Please transcribe each of the following records exactly as it appears, line for line.

____________________

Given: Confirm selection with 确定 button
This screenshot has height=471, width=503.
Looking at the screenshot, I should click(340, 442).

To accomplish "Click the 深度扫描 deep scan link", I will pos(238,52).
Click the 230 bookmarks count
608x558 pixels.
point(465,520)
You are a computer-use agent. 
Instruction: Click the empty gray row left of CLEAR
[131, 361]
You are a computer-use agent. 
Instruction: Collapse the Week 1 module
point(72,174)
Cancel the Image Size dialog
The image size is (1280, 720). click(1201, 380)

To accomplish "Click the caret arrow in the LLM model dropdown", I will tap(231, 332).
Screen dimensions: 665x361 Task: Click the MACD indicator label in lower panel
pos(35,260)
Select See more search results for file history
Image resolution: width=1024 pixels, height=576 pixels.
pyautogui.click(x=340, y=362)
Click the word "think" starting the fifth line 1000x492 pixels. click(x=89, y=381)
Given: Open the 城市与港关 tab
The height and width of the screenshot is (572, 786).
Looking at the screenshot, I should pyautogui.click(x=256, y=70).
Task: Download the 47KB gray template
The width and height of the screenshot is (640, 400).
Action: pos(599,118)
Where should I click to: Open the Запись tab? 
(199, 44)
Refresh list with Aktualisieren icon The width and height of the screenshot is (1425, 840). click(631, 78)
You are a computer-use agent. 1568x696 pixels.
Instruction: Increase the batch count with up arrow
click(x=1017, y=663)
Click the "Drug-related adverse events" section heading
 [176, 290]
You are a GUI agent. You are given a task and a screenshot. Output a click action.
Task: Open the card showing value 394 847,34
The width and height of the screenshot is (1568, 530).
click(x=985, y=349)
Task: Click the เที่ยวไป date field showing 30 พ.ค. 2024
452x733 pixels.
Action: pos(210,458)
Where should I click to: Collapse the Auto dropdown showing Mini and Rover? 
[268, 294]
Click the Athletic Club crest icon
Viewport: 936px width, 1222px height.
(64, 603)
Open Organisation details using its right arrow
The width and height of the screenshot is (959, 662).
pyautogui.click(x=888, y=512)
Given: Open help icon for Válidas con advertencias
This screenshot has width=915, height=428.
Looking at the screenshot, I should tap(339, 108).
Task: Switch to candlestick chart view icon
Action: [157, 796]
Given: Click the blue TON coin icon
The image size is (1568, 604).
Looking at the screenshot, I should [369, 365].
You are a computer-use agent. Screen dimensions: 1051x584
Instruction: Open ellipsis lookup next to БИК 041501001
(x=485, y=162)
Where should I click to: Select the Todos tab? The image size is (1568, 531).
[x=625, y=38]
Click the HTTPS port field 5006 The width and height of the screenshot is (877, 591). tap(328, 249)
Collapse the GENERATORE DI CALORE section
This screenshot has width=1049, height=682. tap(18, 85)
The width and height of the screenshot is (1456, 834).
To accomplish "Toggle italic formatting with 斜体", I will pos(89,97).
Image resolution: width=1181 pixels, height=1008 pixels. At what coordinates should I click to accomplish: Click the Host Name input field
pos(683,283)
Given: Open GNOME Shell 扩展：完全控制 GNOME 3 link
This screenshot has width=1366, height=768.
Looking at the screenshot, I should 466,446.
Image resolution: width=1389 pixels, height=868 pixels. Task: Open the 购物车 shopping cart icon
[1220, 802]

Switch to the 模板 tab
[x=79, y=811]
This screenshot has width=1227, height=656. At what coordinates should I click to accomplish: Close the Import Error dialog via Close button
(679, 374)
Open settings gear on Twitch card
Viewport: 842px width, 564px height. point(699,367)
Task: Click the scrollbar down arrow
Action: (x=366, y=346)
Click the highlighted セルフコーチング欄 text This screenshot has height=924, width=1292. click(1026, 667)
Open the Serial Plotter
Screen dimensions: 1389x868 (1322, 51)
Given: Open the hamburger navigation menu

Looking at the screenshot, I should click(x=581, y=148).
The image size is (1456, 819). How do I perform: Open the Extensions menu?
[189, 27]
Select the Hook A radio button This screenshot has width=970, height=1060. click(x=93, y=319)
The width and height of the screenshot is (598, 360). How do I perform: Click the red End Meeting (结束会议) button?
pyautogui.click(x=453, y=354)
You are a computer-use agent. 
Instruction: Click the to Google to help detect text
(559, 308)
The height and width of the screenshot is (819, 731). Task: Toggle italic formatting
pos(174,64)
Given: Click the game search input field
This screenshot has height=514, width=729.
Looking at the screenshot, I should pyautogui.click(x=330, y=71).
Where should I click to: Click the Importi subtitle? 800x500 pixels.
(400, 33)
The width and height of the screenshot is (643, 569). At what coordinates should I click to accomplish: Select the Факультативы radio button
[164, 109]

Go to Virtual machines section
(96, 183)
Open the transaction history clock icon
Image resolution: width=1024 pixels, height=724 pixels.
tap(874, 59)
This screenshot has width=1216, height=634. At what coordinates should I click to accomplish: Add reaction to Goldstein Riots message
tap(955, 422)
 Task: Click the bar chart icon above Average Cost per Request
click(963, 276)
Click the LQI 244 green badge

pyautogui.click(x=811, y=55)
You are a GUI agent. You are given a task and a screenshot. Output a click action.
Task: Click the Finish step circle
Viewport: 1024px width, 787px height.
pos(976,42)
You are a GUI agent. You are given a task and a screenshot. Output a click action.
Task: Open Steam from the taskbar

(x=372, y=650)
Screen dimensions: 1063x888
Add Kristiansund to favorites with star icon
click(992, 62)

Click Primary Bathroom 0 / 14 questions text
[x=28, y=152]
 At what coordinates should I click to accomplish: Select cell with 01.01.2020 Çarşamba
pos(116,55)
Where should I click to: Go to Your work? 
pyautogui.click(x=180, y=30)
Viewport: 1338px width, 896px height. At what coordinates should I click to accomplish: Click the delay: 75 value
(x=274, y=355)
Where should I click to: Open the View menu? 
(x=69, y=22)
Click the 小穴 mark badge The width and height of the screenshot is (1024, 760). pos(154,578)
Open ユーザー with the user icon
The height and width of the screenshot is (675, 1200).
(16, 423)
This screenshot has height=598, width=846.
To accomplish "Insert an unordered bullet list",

____________________

* [Result]
Given: Confirm selection with 确定 button
This screenshot has height=471, width=503.
Looking at the screenshot, I should click(340, 442).

To accomplish "Click the 深度扫描 deep scan link", I will pos(238,52).
Click the 230 bookmarks count
608x558 pixels.
point(465,520)
You are a computer-use agent. 
Instruction: Click the empty gray row left of CLEAR
[131, 361]
You are a computer-use agent. 
Instruction: Collapse the Week 1 module
point(72,174)
Cancel the Image Size dialog
The image size is (1280, 720). click(1201, 380)

To accomplish "Click the caret arrow in the LLM model dropdown", I will tap(231, 332).
Screen dimensions: 665x361 Task: Click the MACD indicator label in lower panel
pos(35,260)
Select See more search results for file history
Image resolution: width=1024 pixels, height=576 pixels.
pyautogui.click(x=340, y=362)
Click the word "think" starting the fifth line 1000x492 pixels. click(x=89, y=381)
Given: Open the 城市与港关 tab
The height and width of the screenshot is (572, 786).
Looking at the screenshot, I should pyautogui.click(x=256, y=70).
Task: Download the 47KB gray template
The width and height of the screenshot is (640, 400).
Action: pos(599,118)
Where should I click to: Open the Запись tab? 
(199, 44)
Refresh list with Aktualisieren icon The width and height of the screenshot is (1425, 840). click(631, 78)
You are a computer-use agent. 1568x696 pixels.
Instruction: Increase the batch count with up arrow
click(x=1017, y=663)
Click the "Drug-related adverse events" section heading
 [176, 290]
You are a GUI agent. You are given a task and a screenshot. Output a click action.
Task: Open the card showing value 394 847,34
The width and height of the screenshot is (1568, 530).
click(x=985, y=349)
Task: Click the เที่ยวไป date field showing 30 พ.ค. 2024
452x733 pixels.
Action: pos(210,458)
Where should I click to: Collapse the Auto dropdown showing Mini and Rover? 
[268, 294]
Click the Athletic Club crest icon
Viewport: 936px width, 1222px height.
(64, 603)
Open Organisation details using its right arrow
The width and height of the screenshot is (959, 662).
pyautogui.click(x=888, y=512)
Given: Open help icon for Válidas con advertencias
This screenshot has width=915, height=428.
Looking at the screenshot, I should tap(339, 108).
Task: Switch to candlestick chart view icon
Action: [157, 796]
Given: Click the blue TON coin icon
The image size is (1568, 604).
Looking at the screenshot, I should [369, 365].
You are a computer-use agent. Screen dimensions: 1051x584
Instruction: Open ellipsis lookup next to БИК 041501001
(x=485, y=162)
Where should I click to: Select the Todos tab? The image size is (1568, 531).
[x=625, y=38]
Click the HTTPS port field 5006 The width and height of the screenshot is (877, 591). tap(328, 249)
Collapse the GENERATORE DI CALORE section
This screenshot has width=1049, height=682. tap(18, 85)
The width and height of the screenshot is (1456, 834).
To accomplish "Toggle italic formatting with 斜体", I will pos(89,97).
Image resolution: width=1181 pixels, height=1008 pixels. At what coordinates should I click to accomplish: Click the Host Name input field
pos(683,283)
Given: Open GNOME Shell 扩展：完全控制 GNOME 3 link
This screenshot has width=1366, height=768.
Looking at the screenshot, I should 466,446.
Image resolution: width=1389 pixels, height=868 pixels. Task: Open the 购物车 shopping cart icon
[1220, 802]

Switch to the 模板 tab
[x=79, y=811]
This screenshot has width=1227, height=656. At what coordinates should I click to accomplish: Close the Import Error dialog via Close button
(679, 374)
Open settings gear on Twitch card
Viewport: 842px width, 564px height. point(699,367)
Task: Click the scrollbar down arrow
Action: (x=366, y=346)
Click the highlighted セルフコーチング欄 text This screenshot has height=924, width=1292. click(1026, 667)
Open the Serial Plotter
Screen dimensions: 1389x868 (1322, 51)
Given: Open the hamburger navigation menu

Looking at the screenshot, I should click(x=581, y=148).
The image size is (1456, 819). How do I perform: Open the Extensions menu?
[189, 27]
Select the Hook A radio button This screenshot has width=970, height=1060. click(x=93, y=319)
The width and height of the screenshot is (598, 360). How do I perform: Click the red End Meeting (结束会议) button?
pyautogui.click(x=453, y=354)
You are a computer-use agent. 
Instruction: Click the to Google to help detect text
(559, 308)
The height and width of the screenshot is (819, 731). Task: Toggle italic formatting
pos(174,64)
Given: Click the game search input field
This screenshot has height=514, width=729.
Looking at the screenshot, I should pyautogui.click(x=330, y=71).
Where should I click to: Click the Importi subtitle? 800x500 pixels.
(400, 33)
The width and height of the screenshot is (643, 569). At what coordinates should I click to accomplish: Select the Факультативы radio button
[164, 109]

Go to Virtual machines section
(96, 183)
Open the transaction history clock icon
Image resolution: width=1024 pixels, height=724 pixels.
tap(874, 59)
This screenshot has width=1216, height=634. At what coordinates should I click to accomplish: Add reaction to Goldstein Riots message
tap(955, 422)
 Task: Click the bar chart icon above Average Cost per Request
click(963, 276)
Click the LQI 244 green badge

pyautogui.click(x=811, y=55)
You are a GUI agent. You are given a task and a screenshot. Output a click action.
Task: Click the Finish step circle
Viewport: 1024px width, 787px height.
pos(976,42)
You are a GUI agent. You are given a task and a screenshot. Output a click action.
Task: Open Steam from the taskbar

(x=372, y=650)
Screen dimensions: 1063x888
Add Kristiansund to favorites with star icon
click(992, 62)

Click Primary Bathroom 0 / 14 questions text
[x=28, y=152]
 At what coordinates should I click to accomplish: Select cell with 01.01.2020 Çarşamba
pos(116,55)
Where should I click to: Go to Your work? 
pyautogui.click(x=180, y=30)
Viewport: 1338px width, 896px height. At what coordinates should I click to accomplish: Click the delay: 75 value
(x=274, y=355)
Where should I click to: Open the View menu? 
(x=69, y=22)
Click the 小穴 mark badge The width and height of the screenshot is (1024, 760). pos(154,578)
Open ユーザー with the user icon
The height and width of the screenshot is (675, 1200).
(16, 423)
This screenshot has height=598, width=846.
To accomplish "Insert an unordered bullet list",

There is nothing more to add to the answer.